▸ **About this exercise**: Only one range belongs in the answer: the line holding "Click the 0.60255 value on the price scale" through the last line of the records, reproduced as is.

___ Given records

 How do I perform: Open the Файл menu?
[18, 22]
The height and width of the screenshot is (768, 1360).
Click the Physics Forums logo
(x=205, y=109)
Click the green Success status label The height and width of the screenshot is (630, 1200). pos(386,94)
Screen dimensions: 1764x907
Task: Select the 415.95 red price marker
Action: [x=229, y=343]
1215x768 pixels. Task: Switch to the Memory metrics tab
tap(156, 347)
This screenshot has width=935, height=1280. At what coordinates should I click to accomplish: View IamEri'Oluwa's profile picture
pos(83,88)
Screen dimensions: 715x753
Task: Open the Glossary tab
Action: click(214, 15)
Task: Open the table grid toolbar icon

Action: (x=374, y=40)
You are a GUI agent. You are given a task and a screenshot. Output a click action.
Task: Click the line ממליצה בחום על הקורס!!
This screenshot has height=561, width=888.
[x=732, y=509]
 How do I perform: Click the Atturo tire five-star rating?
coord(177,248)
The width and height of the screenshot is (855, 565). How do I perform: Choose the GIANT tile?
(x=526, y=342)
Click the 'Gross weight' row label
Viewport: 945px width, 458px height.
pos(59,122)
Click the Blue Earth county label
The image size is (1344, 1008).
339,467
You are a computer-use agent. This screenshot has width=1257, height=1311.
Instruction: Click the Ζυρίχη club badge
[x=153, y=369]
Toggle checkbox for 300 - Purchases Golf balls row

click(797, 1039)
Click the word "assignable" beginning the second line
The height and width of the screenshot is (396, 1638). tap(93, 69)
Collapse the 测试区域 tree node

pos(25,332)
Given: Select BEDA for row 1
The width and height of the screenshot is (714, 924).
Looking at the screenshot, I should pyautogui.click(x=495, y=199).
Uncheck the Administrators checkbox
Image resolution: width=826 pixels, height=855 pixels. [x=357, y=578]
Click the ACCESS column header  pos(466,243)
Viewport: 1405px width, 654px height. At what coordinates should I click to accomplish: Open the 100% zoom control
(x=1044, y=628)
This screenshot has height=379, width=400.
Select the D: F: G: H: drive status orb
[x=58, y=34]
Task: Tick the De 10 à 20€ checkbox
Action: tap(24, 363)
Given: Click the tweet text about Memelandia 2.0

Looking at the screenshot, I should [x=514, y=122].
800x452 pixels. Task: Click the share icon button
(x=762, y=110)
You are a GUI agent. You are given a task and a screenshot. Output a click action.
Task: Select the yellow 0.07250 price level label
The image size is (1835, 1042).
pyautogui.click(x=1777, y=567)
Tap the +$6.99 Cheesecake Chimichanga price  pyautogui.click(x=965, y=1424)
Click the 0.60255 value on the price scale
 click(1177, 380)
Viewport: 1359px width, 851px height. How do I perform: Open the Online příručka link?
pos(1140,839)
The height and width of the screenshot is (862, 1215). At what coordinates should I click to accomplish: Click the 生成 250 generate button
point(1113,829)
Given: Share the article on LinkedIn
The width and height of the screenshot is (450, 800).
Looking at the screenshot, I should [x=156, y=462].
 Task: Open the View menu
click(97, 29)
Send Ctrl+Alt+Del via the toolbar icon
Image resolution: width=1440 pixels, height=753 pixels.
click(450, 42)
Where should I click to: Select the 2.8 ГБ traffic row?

______

▸ **Exercise solution**:
Click the 0.60255 value on the price scale
 click(1177, 380)
Viewport: 1359px width, 851px height. How do I perform: Open the Online příručka link?
pos(1140,839)
The height and width of the screenshot is (862, 1215). At what coordinates should I click to accomplish: Click the 生成 250 generate button
point(1113,829)
Given: Share the article on LinkedIn
The width and height of the screenshot is (450, 800).
Looking at the screenshot, I should [x=156, y=462].
 Task: Open the View menu
click(97, 29)
Send Ctrl+Alt+Del via the toolbar icon
Image resolution: width=1440 pixels, height=753 pixels.
click(450, 42)
Where should I click to: Select the 2.8 ГБ traffic row?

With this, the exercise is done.